Subhash Khot, a professor of computer science at New York University’s Courant Institute of Mathematical Sciences, conducts research on hardness of approximation and probabilistically checkable proofs. He is a 2015 Simons Investigator in Theoretical Computer Science and one of 13 principal investigators in the Simons Collaboration on Algorithms and Geometry (A&G), which brings together experts in mathematics and theoretical computer science.

According to Khot, the A&G collaboration has prompted some ambitious long-term projects. By investing energy in understanding each other’s areas and ideas, investigators gain a new perspective for their own work. “Usually people are expert in a specific area and are well aware of the most challenging questions as well as the limitations of current techniques in that area,” he says. “They are often thinking about these problems for years, perhaps decades, and unable to make further progress. By interacting with people with different backgrounds and research interests, they can discover connections that might exist. Once in a while, one stumbles upon unexpected connections between two areas that greatly benefit both.”

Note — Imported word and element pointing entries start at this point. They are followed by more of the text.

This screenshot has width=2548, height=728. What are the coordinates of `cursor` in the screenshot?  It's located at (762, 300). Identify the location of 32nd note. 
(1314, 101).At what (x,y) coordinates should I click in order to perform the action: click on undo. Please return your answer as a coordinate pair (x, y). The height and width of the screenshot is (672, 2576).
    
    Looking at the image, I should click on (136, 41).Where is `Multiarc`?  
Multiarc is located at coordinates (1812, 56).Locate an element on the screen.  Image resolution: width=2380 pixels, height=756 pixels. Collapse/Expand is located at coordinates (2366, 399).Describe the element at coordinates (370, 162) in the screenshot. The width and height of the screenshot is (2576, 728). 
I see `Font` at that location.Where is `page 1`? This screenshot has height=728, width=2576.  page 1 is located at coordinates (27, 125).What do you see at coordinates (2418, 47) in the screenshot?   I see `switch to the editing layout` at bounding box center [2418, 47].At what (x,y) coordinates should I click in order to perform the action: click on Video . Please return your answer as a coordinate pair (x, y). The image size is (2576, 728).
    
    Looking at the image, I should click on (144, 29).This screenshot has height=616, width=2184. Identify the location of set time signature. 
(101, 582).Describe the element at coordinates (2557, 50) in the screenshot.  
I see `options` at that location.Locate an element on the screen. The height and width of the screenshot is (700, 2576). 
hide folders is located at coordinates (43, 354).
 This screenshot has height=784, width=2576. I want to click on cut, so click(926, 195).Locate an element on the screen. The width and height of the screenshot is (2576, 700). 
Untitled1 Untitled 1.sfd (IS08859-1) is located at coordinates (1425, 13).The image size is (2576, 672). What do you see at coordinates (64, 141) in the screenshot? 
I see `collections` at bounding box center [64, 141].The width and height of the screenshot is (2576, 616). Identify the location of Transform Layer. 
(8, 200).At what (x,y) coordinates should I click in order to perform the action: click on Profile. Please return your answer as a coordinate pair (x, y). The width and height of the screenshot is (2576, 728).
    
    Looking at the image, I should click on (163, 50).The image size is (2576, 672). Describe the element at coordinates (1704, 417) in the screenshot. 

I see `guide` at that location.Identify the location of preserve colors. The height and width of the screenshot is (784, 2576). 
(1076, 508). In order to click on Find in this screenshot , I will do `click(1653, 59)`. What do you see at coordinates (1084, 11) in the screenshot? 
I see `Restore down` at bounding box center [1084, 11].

Much of Khot’s own work lies at the interface of mathematics and computer science. Recently, in collaboration with Muli Safra, a professor of computer science and Dor Minzer, a graduate student, both at Tel Aviv University, Khot studied a computer science problem called monotonicity testing that might be stated as follows: Given a function on the Boolean hypercube, you want to test whether this function is monotone, that is, entirely increasing or entirely decreasing, by looking at as few values of the function as possible. It turns out that this problem, quite unexpectedly, is closely connected to isoperimetric problems that are central to geometry. In Euclidean space — the space we live in — we know that if we have an object with a fixed volume, its surface area is at least equal to the surface area of a sphere with this volume. But in other spaces, where we have a notion of volume and of surface area, what object of fixed volume has the smallest surface area? The question can be asked in many different geometric spaces, including the Boolean hypercube, which is of particular importance in theoretical computer science. By proving new variants of known isoperimetric results on the hypercube, Khot and his collaborators were able to design the best possible algorithm for the monotonicity testing problem.

“This is one question that I recently worked on, and we solved the problem,” Khot says. “We were very happy with it, and it shows the connections between computer science and mathematics really, really closely. In the context of this problem, and there are more examples, computer science and mathematics go hand in hand — it’s difficult to say which inspired which.”